И покатил в направлении к складам. Зарулив за одно из строений, приблизился к самой воде, яростно плещущейся далеко внизу. Остановил машину. Вылез. Немного постоял, как бы размышляя. Потом открыл заднюю дверцу. И рывком выдернув из салона пассажира, резко толкнул того в водоворот, который в этом месте крутила бешено несущаяся река. Вынул что-то из кармана и тоже швырнул в стремнину.
— Это называется «концы — в воду», — хохотнул, усаживаясь поудобнее в авто.
Щелкнув ключом, владелец «Большого и розового» заглянул на кухню. Здесь в конце трудового дня, прежде чем наводить блеск в заведении, на традиционные двадцать минут перекура собирался персонал — переброситься словом, немного перекусить. Что касается рюмочки, то ее по обычаю пропускали позже — перед самим уходом.
— Заканчивайте без меня! — обратился Пипо к шеф-повару.

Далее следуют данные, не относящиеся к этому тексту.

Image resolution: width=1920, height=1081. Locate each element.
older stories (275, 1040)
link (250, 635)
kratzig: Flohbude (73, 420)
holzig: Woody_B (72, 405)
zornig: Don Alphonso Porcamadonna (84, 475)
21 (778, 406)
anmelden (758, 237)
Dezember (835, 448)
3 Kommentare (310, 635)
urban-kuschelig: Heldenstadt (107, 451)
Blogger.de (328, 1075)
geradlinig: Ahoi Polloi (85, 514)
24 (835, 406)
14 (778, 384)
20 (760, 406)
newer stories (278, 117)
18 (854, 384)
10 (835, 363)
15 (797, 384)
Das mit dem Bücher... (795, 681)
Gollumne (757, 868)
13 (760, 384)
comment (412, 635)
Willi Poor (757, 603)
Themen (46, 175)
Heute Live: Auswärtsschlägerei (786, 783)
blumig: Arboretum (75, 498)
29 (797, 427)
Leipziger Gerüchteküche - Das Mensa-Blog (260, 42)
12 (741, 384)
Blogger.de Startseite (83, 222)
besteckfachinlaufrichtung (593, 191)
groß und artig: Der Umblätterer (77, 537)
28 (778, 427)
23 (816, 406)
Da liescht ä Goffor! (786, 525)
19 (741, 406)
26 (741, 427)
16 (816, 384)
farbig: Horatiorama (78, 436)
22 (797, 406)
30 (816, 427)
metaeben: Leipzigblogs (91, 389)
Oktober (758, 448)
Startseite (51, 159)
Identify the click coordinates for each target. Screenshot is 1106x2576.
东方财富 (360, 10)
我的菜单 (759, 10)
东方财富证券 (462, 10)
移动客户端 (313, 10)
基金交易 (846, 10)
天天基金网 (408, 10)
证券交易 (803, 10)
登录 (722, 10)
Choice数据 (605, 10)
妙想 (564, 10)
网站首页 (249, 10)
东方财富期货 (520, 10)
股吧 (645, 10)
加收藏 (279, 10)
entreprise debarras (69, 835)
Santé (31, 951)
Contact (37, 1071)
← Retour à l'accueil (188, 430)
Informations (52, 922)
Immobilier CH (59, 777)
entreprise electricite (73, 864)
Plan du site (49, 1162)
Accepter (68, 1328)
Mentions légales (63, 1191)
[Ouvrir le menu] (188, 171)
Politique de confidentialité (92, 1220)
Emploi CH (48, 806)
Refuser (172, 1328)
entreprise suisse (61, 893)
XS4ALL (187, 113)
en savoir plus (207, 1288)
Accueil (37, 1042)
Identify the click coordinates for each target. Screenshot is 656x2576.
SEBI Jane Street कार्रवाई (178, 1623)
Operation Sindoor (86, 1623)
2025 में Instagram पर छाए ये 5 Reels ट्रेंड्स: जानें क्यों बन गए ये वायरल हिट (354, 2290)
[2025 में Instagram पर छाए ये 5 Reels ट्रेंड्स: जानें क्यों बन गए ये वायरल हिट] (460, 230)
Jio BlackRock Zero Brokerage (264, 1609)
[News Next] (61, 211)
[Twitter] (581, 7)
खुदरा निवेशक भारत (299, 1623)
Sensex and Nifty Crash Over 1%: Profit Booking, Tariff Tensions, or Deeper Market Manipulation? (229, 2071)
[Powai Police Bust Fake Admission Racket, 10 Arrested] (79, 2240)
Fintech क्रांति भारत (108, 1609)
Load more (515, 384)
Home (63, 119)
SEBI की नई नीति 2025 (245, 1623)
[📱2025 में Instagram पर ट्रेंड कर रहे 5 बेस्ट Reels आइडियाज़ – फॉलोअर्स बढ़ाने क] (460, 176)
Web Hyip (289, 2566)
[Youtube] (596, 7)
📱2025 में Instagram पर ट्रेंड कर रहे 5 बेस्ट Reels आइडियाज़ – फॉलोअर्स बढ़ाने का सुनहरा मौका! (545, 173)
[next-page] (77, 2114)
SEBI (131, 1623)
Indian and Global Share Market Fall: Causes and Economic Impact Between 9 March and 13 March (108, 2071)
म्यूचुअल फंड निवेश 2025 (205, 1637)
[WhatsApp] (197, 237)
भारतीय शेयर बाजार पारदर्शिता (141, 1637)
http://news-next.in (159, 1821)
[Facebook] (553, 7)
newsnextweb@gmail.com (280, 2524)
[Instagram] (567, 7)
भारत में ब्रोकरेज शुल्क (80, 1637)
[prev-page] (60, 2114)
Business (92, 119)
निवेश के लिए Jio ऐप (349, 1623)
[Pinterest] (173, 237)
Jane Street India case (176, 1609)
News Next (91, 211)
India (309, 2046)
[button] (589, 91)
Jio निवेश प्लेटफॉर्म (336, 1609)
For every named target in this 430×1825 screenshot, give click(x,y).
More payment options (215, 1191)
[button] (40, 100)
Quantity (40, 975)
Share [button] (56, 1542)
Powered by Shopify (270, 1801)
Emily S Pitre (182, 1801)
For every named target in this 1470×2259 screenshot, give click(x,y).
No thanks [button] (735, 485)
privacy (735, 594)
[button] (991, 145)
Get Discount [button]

— Уже уходите? — полюбопытствовал тот.
— Нет, еще побуду. Закроюсь в кабинете. Уходя, не беспокойте. Мне нужны тишина и покой. Заведение закрывайте, я покину его через запасной выход.
— Все будет выполнено в точности, шеф! — Повар повесил на стенку разделочный нож чуть поменьше меча.
Пипо прошел узким коридором, окрашенным в пурпурные с розовыми тона, завернул за угол и уперся лбом в табличку «Владелец и директор». Зашел внутрь. В маленьком закутке места хватило только на то, чтобы втиснуть тесаный стол, кресло-вертушку, пять стульев, шкаф с утопленным внутрь телевизором, сейф и небольшой бар. На столе стояли телефон, настольная лампа в виде раскрывшегося цветка лилии на неестественно толстой ножке, а также лежали нескольких накладных, придавленных старомодным чернильным прибором. С недавних пор, к неописуемому удивлению персонала, здесь появился еще и компьютер.
Хозяин кабинета бухнулся в кресло, жалобно заскрипевшее под его весом. Потратив немало усилий, выудил из бездонного кармана-кошелки миниатюрный цифровой диктофон. Индикатор показывал, что до конца записи оставалось чуть больше трех минут. Ровно столько он не успел дослушать днем после ухода Клода с товарищем. Ничего, сделает это сейчас. Хотя убежден, ничего интересующего его заказчика — богатенького арабского Буратино — опять не будет. Пипо включил «цифру» и тут же услышал голос давешнего клиента.
— Неплохо я придумал — поместить диктофон в вазу с цветами, — удовлетворенно хмыкнул Пипо. — А то прошлый раз сунул под столик, так, кроме музыки да непонятного бормотания, почти ничего нельзя было разобрать. Теперь же — шик. Шейх останется довольным.